Segundo os pesquisadores, a identificação precoce dos pontos críticos de contaminação permite a adoção de medidas preventivas capazes de reduzir riscos, aumentar a segurança do alimento e garantir a sustentabilidade da produção.
O levantamento analisou pisciculturas localizadas nos biomas Pantanal e Cerrado. Ao todo, foram examinadas 184 amostras de peixes, água dos viveiros, sedimentos, ração e fezes de animais domésticos e silvestres presentes nas áreas de cultivo.
As análises detectaram dez sorotipos diferentes da bactéria, com predominância de Salmonella saintpaul e Salmonella newport. Também foram observados níveis moderados de resistência a alguns antibióticos, mas sem registro de cepas multirresistentes.
As vísceras dos peixes apresentaram as maiores taxas de detecção, e a contaminação foi mais elevada no período seco, indicando influência de fatores ambientais e de manejo.
Outro estudo associado avaliou 55 cepas isoladas de tambatinga, híbrido do tambaqui, e não encontrou sorotipos clássicos ligados a surtos humanos graves. Todas as amostras foram sensíveis aos antibióticos testados, sugerindo baixo risco de resistência nas condições analisadas.

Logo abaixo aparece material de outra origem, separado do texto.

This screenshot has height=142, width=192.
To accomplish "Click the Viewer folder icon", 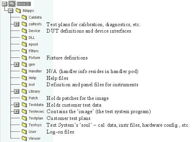I will click(24, 139).
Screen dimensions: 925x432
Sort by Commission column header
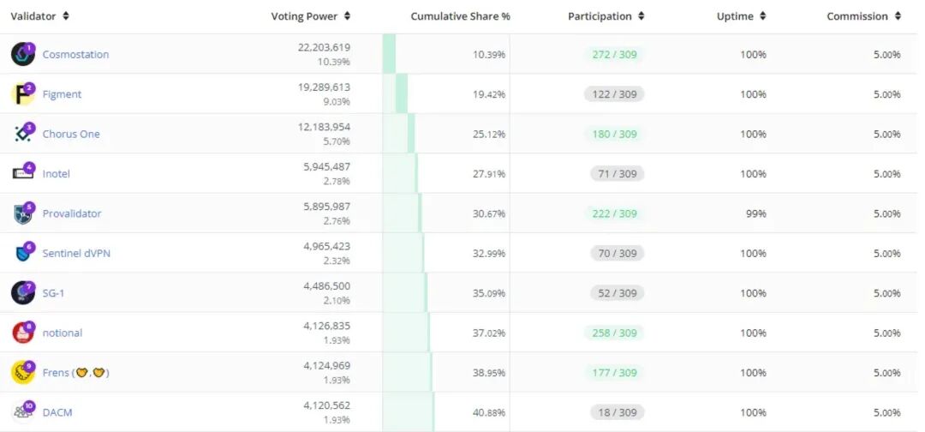click(863, 16)
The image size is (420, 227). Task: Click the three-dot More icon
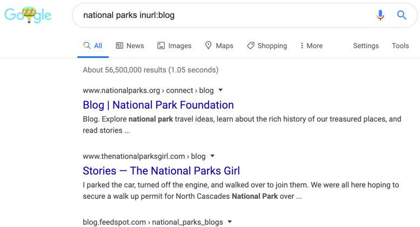[302, 46]
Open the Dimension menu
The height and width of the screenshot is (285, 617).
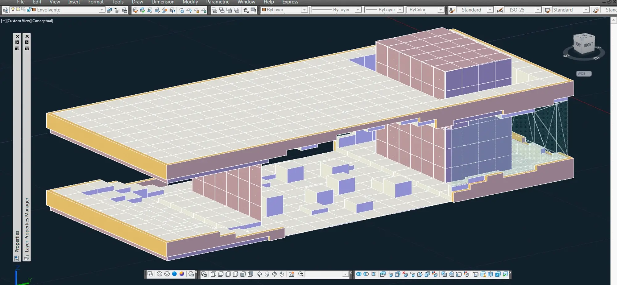[163, 2]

Os pesquisadores ressaltam que o estudo se concentrou na fase de produção, não em toda a cadeia até o consumidor final. Processamento industrial, inspeção sanitária e cozimento adequado podem eliminar o risco.

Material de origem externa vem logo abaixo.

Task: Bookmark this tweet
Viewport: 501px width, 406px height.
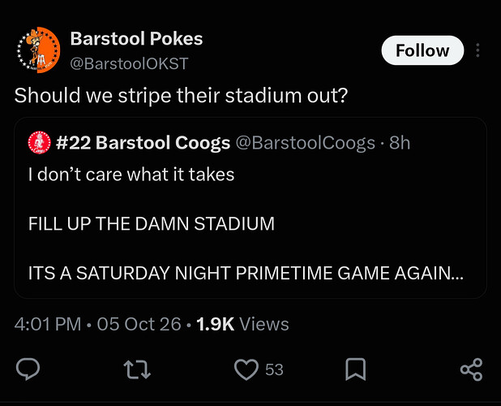Action: point(355,369)
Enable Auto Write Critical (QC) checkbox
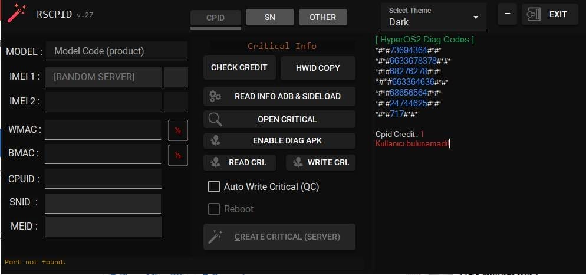Viewport: 586px width, 275px height. 214,187
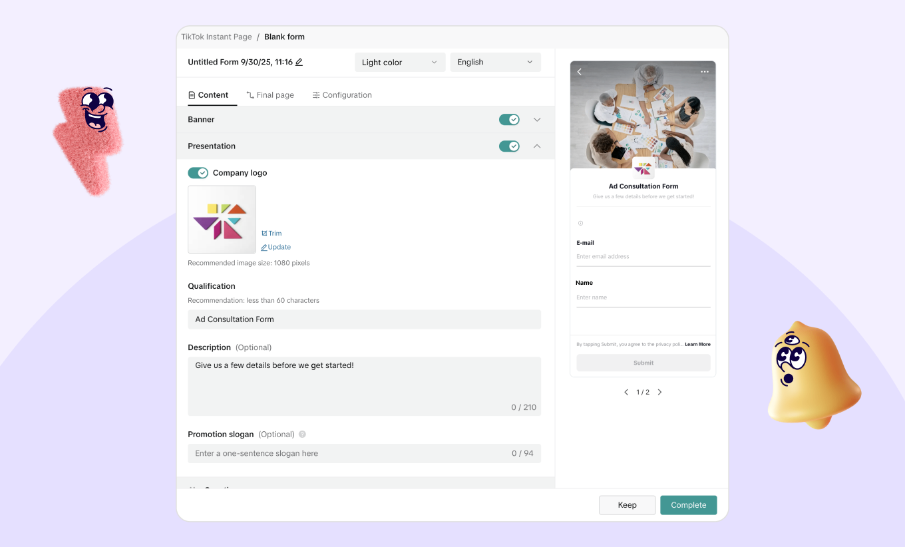Switch to the Configuration tab

(342, 95)
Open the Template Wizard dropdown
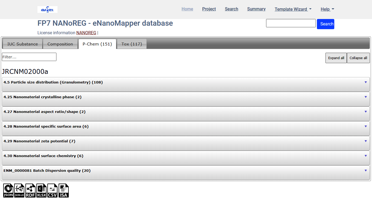Viewport: 372px width, 198px height. pyautogui.click(x=293, y=9)
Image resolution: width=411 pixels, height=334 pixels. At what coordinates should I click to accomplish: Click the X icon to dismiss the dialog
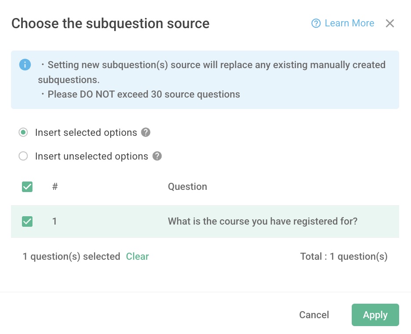390,23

A contaminação pode ocorrer nas pisciculturas devido ao acesso de aves, animais silvestres. como jacarés e capivaras, animais de criação e domésticos, que podem contaminar solo e água dos viveiros.
Especialistas também apontam que mudanças no processamento podem reduzir riscos. Uma das sugestões é retirar vísceras e guelras antes da lavagem hiperclorada, e não depois, como ocorre atualmente em muitos frigoríficos.

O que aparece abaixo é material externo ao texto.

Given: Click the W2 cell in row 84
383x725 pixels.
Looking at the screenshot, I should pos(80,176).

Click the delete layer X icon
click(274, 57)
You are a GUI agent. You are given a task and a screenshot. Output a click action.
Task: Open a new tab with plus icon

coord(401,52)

Mesmo com possível exposição a microrganismos, medidas básicas na cozinha são eficazes para prevenir intoxicações alimentares:
Armazenamento
Evitar contaminação cruzada
Cozimento seguro
Higiene na cozinha
Monitoramento deve avançar para outras regiões
Os cientistas defendem programas integrados de vigilância baseados no conceito de Saúde Única, que considera a relação entre saúde animal, humana e ambiental.
Os próximos passos incluem ampliar o monitoramento para outras regiões produtoras e desenvolver protocolos de boas práticas diretamente aplicáveis às pisciculturas. O objetivo é transformar os resultados científicos em orientações práticas que aumentem a segurança dos alimentos e a competitividade da aquicultura brasileira.